Disciplinary practices around the world cover such a wide range of topics that hundreds of blogs could be written about them without ever repeating an idea. One of the most talked-about types of discipline is the time-out method. As most of us in the 21st century know, this involves separating a child from what they were previously doing (for a short amount of time), in order to give them a chance to cool down, as well as an opportunity to see what they’re missing out on.

For the most part, doctors are strict proponents of it, behaviorists modify it, and psychiatrists dissect the long-term implications of it.

And everyday parents? We’re all just over here trying to wing it. Like, which method are we supposed to be using today, y’all?

One of the most amazing things about the internet, though, is that it allows society to continually mold itself without the obstacle of information delay. When one of us learns something, we can instantaneously teach it to the rest of the world so they can learn it, as well. Granted, not all of the information we’re “learning” from others on the internet is true, but a lot of it is.

Here’s some information that might be really useful to you about discipline techniques if you work with children from trauma.

The techniques you use on “typical” children will almost never work on children who’ve experienced trauma. The reason for this is that most kids have a healthy hierarchy of needs. They have food and water, they have physical safety, and they feel like they’re loved and belong in their families. The only needs they’re actively trying to fill are self-esteem and self-actualization.

Kids from trauma tend to get stuck in one of those lower needs and can’t move past it. Even after YOU feel like you’ve given them what they need (food, safety, etc), they might not feel like they’ve received it yet, so they continue reacting out of need. Many of them get so stuck on those physical needs that their brains can’t move into the emotional needs at all. This is when disciplining gets really tricky because what punishes a child from a typical home might be a reward for a child from a trauma home.

Time-outs, for example, are exactly what a kid who has Reactive Attachment Disorder wants. More often than not, they want to be separated from their peers/family because they don’t find value in human connection (unless it provides one of their basic needs). A kid who has RAD is 100x more likely to become upset over having gummy bears taken away than they are being removed from play time. This is because of which need they’re trying to meet.

I’m not saying to use their “needs” to manipulate them into behaving how you want. I’m simply saying that time-out probably isn’t teaching them anything. It might be a necessary tool to use when removing them for safety issues, but it isn’t showing them what they’re missing out on. It isn’t helping them understand why human connection is important, and it isn’t teaching them how to interact with their family members.

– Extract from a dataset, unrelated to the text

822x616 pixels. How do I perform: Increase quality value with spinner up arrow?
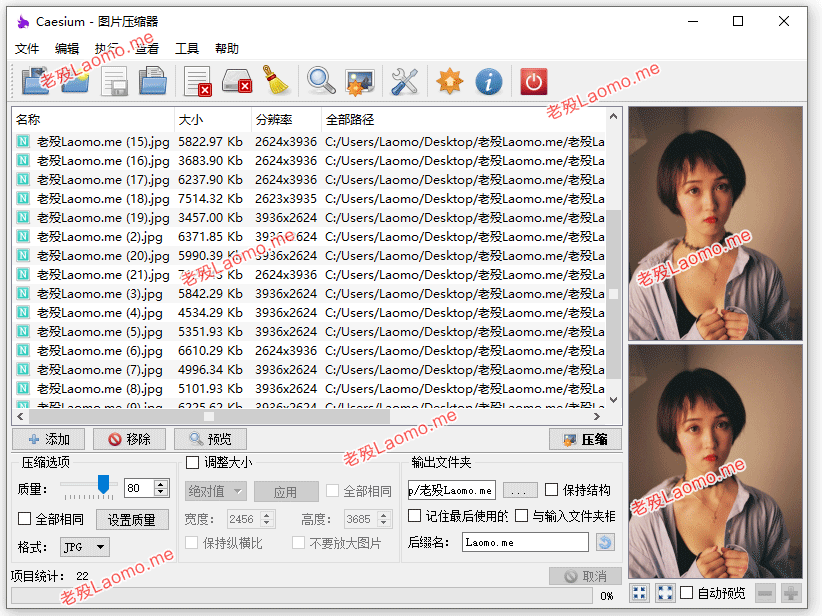(161, 484)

The only thing it’s doing is giving them another opportunity to learn how to be alone.

For MANY of these kids (even those without RAD), giving them a time-in is so much more effective than a time-out. A time-in follows the same timeline and concept of a time-out, but it involves pulling them closer to you instead of pushing them further away from their friends, siblings, or whatever activity they were doing. Time-ins give kids who are generally uncomfortable being around other human beings the opportunity to get close with them in a controlled environment.

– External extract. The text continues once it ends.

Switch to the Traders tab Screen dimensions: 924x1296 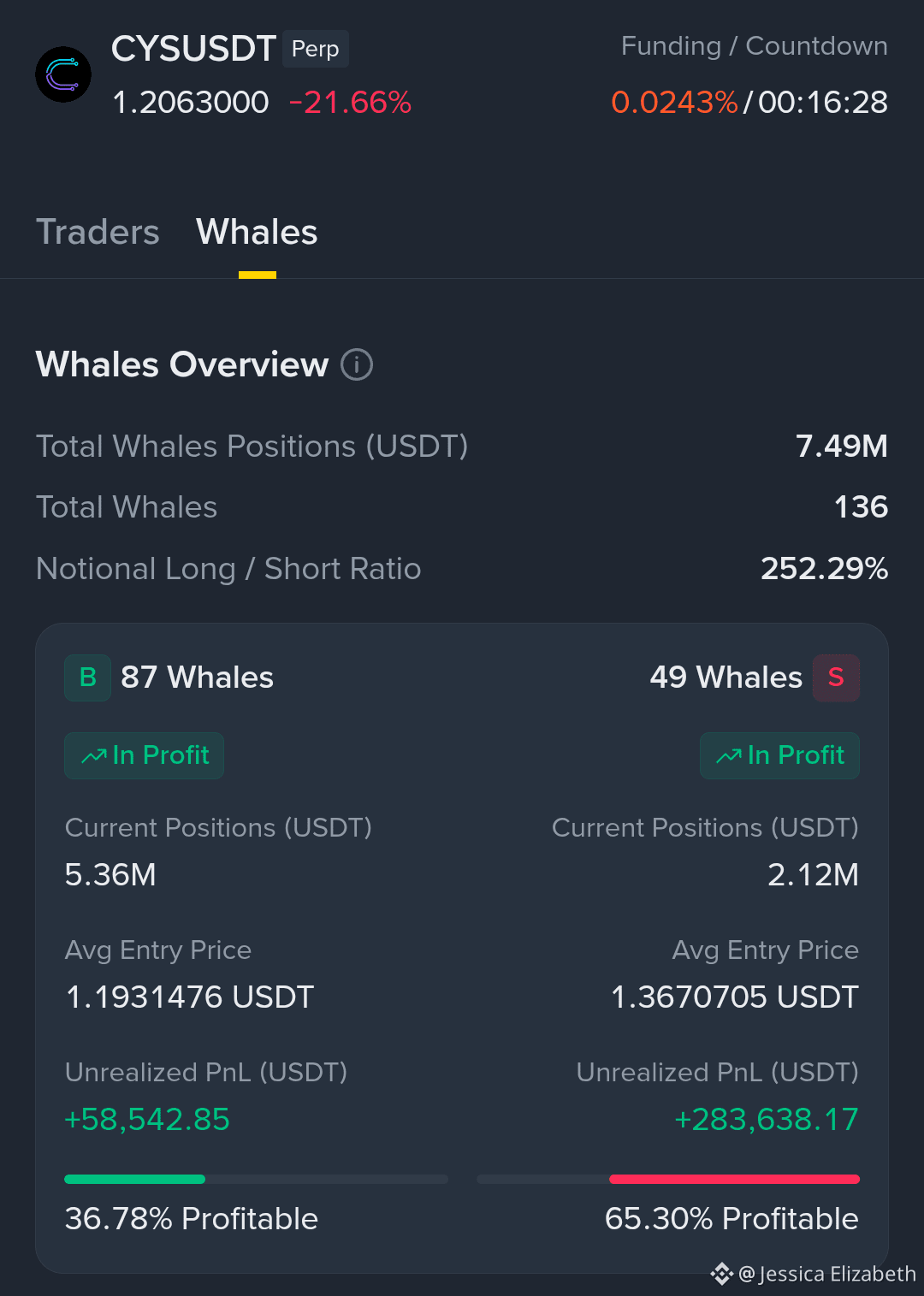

More than anything, it sends the message that their caregivers won’t push them away when they’re bad. They will pull them closer and love them harder. They will choose the child, even when it would be easier not to.

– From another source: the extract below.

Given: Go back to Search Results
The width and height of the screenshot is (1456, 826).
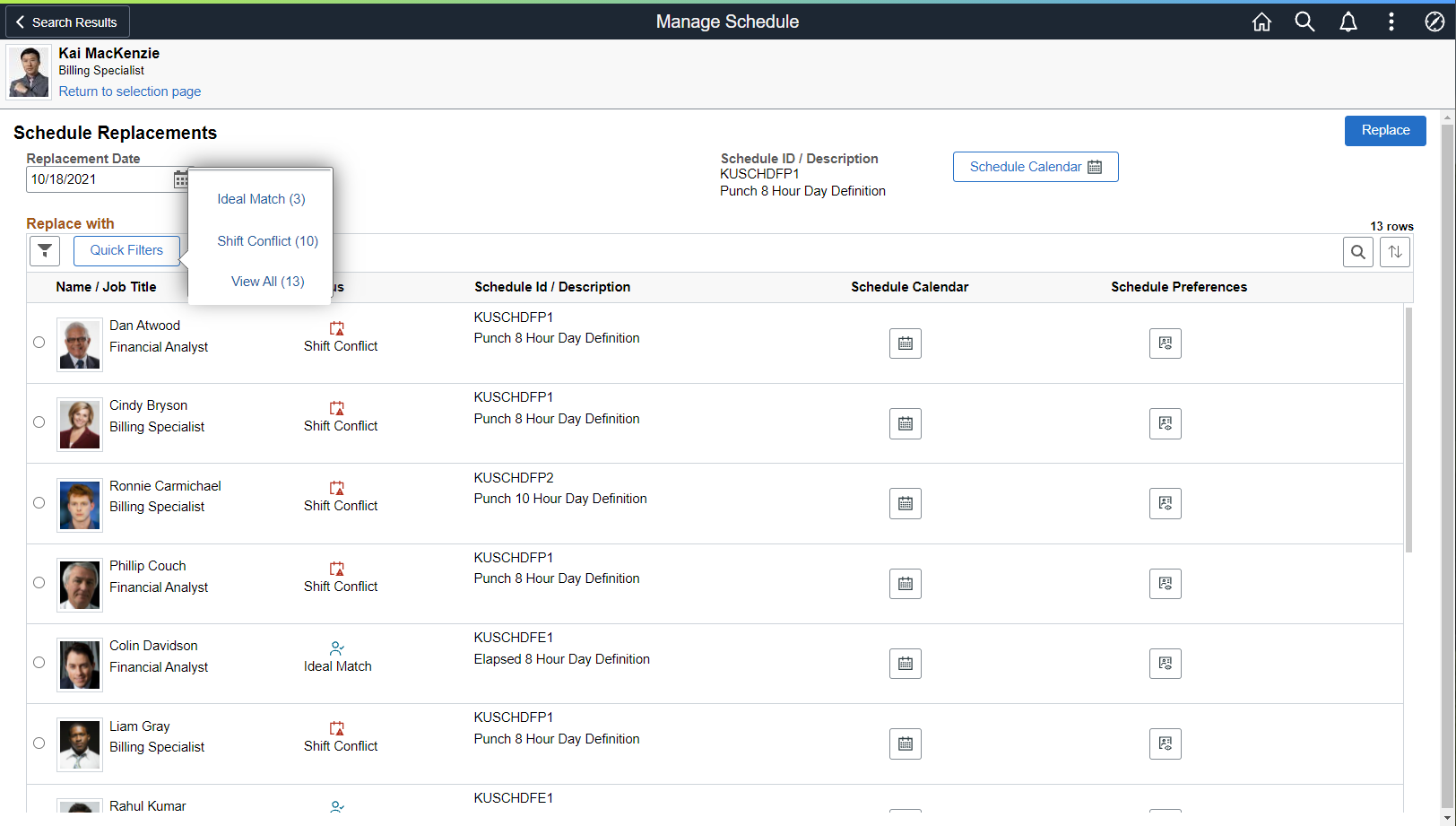Looking at the screenshot, I should tap(67, 22).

It also removes the opportunity for the child to be unsafe while they’re upset. If they’re not alone, but instead closer to their parent/teacher than they were before, then they’re less likely to hurt themselves or others, damage property, or reinforce habits of isolation.

And if you’re working with a kid from trauma who seems to SCREAM for one-on-one attention everyday, YES you can still do time-ins with them! It might drive you absolutely insane because they seem to never leave you alone anyway, but I promise, it is effective if your goal is long-term healthiness.

My foster daughter earned herself a time-in this past weekend. The choice she made would have earned other kids a weekend of grounding, but for her, I chose a weekend of being attached to my hip. From Friday after school until Sunday at bed time, she wasn’t allowed to go anywhere without me, outside of changing and using the restroom.

If I’m being honest, I dreaded it because it felt like a punishment to me, too. She was up my butt for three straight days, and I never got a moment’s peace.

But you know what the result was? We were forced to have conversations that I would’ve usually avoided by sending her outside to play. And the fact that none of the other kids were around gave her the opportunity to talk to me about things that she might not otherwise have thought about. It forced her to slow down a little, which send her brain in a new direction.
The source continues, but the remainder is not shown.